Limor Eger (PhD ’12) and Zachary Sun (PhD ’13) Selected for UK Workshop on Aviation Security

in Graduate Student Opportunities, News-ISS, Research, Research-ISS, Students
December 21st, 2010

Limor Eger (PhD '12) and Zachary Sun (PhD '13) were recently selected=

Limor Eger (PhD '12) and Zachary Sun (PhD '13) were recently selected to attend the 2nd UK-US Greenfield Aviation Security Workshop in High Wycombe, United Kingdom. Here, they take advantage of London sightseeing and pose in front of Big Ben.

Research on CT imaging by both Limor Eger (PhD ’12) and Zachary Sun (PhD ’13) may change the face of airport security by making it easier to detect explosives.

Their professors at Boston University, such as W. Clem Karl and Prakash Ishwar, recognize the potential of their students’ work – and so does the United States Department of Homeland Security (DHS).

The DHS recently invited Eger and Sun to attend the 2nd UK-US Greenfield Aviation Security Workshop in High Wycombe, United Kingdom. The workshop gave them not only a chance to meet fellow engineers but also graduate students and young faculty from all different fields who have experience with airport security – from sociologists to economists and psychologists to historians.

“It was great to work with people from so many different backgrounds and see the big picture,” said Eger.

The workshop, which took place December 5-8, was organized by the Office for Security & Counter-Terrorism of the UK Home Office and the Science & Technology Directorate of the DHS.

Eger and Sun have been building a relationship with the DHS for some time – both their PhD programs are supported by the DHS-funded Center of Excellence in Explosive Detection ALERT, where ECE Department Ad Interim Chair, David Castañón, serves as an associate director. They had also attended the DHS’s August workshop in New Jersey and were two of only 30 researchers invited back for the second.

“I think it’s tremendous that our students can have this kind of impact on such an important societal challenge,” said Karl. “It’s an example of the kind of experience that we always strive for our students to have.”

The goal of the workshop, said Eger, was to help identify what aviation security should be by 2027 – and what direction research should take to get it there.

“At the end, we worked in groups on different research proposals with the idea of improving airport security,” said Eger. “We’re not sure how the DHS will ultimately use them, but we’re hoping to keep the conversation going long after the workshop.”

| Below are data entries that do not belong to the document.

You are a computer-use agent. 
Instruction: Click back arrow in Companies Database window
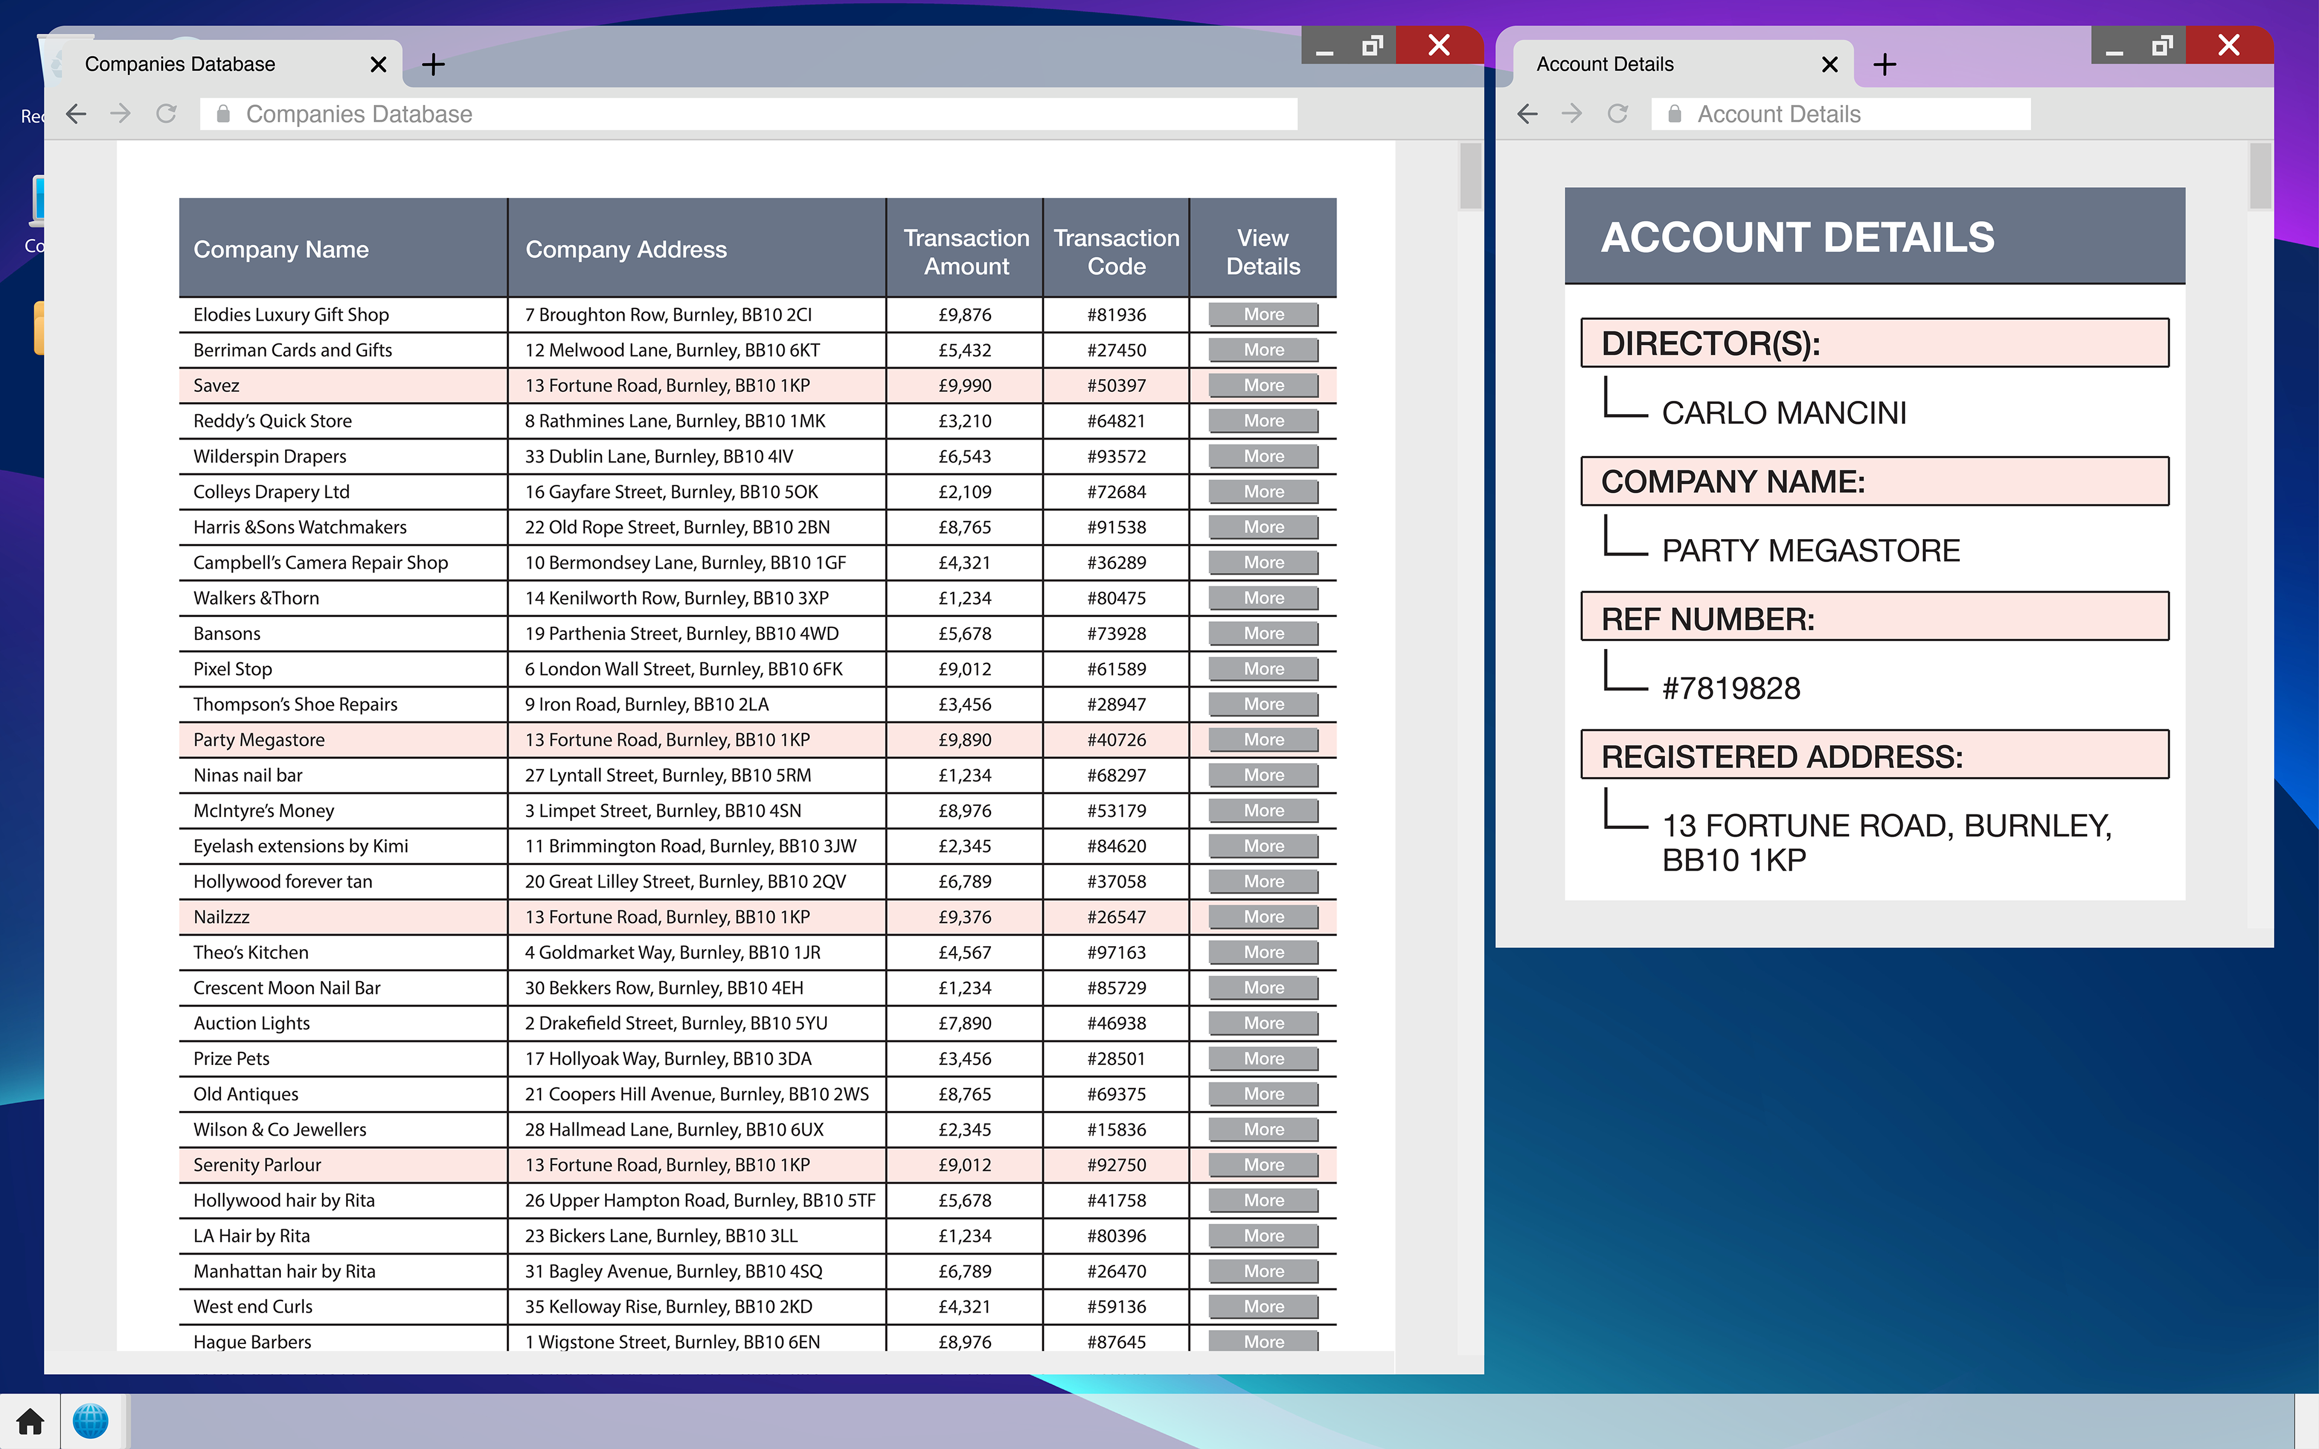click(x=77, y=114)
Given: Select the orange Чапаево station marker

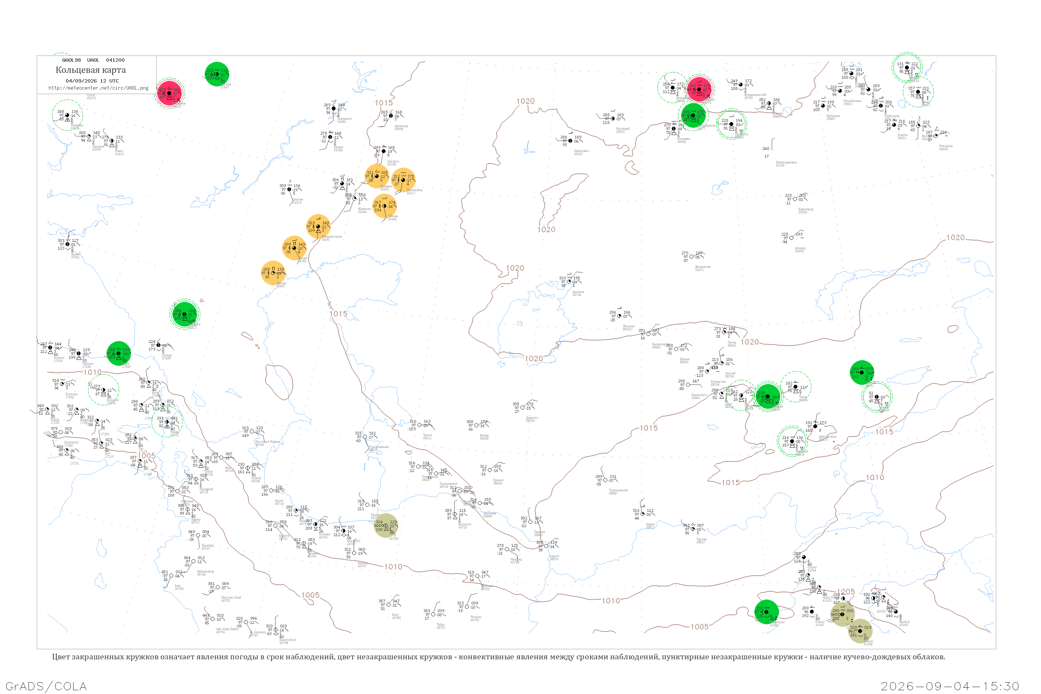Looking at the screenshot, I should (x=377, y=176).
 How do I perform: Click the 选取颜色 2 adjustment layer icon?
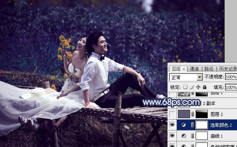(x=184, y=125)
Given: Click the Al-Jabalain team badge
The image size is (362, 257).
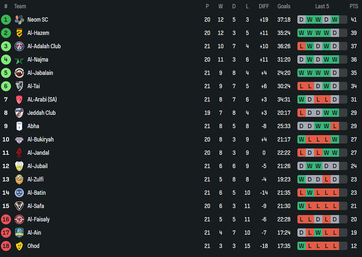Looking at the screenshot, I should (19, 73).

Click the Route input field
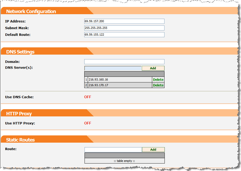pos(113,150)
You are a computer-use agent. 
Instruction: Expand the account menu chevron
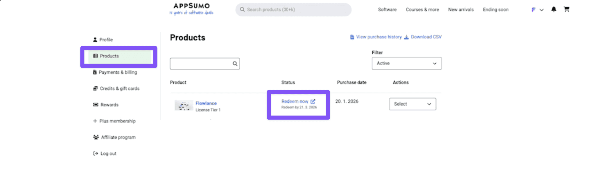pos(541,10)
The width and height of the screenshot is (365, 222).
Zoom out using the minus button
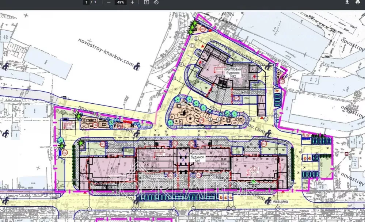(109, 2)
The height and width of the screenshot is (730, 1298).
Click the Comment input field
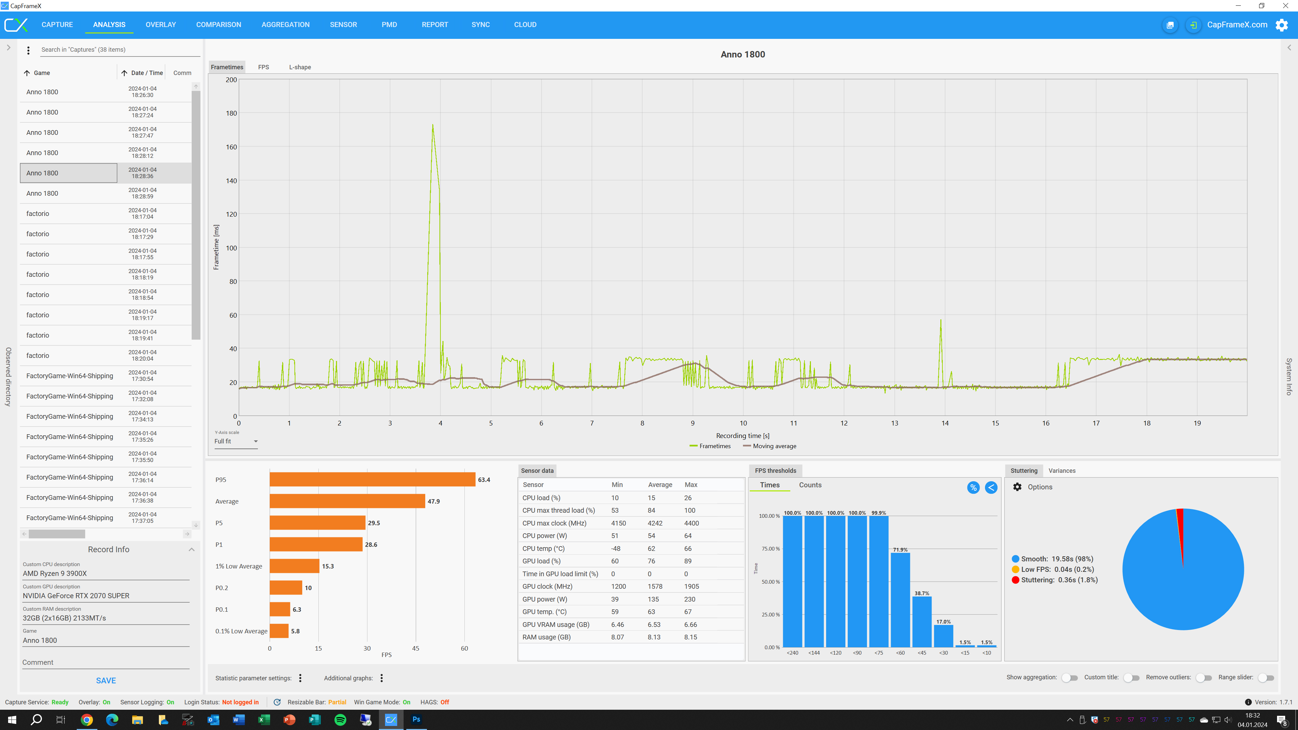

In England, she and Sun not only worked with other PhD students but also heard from a Transportation Security Administration (TSA) manager and the head of assurance from Glasgow International Airport who spoke about its 2007 car bomb attack – and the challenges that came with insuring people in the airport were safe and getting the airport back to full functionality as quickly as possible.

“There’s so much that goes into aviation security,” said Sun. “It was great to see how our research fits in.”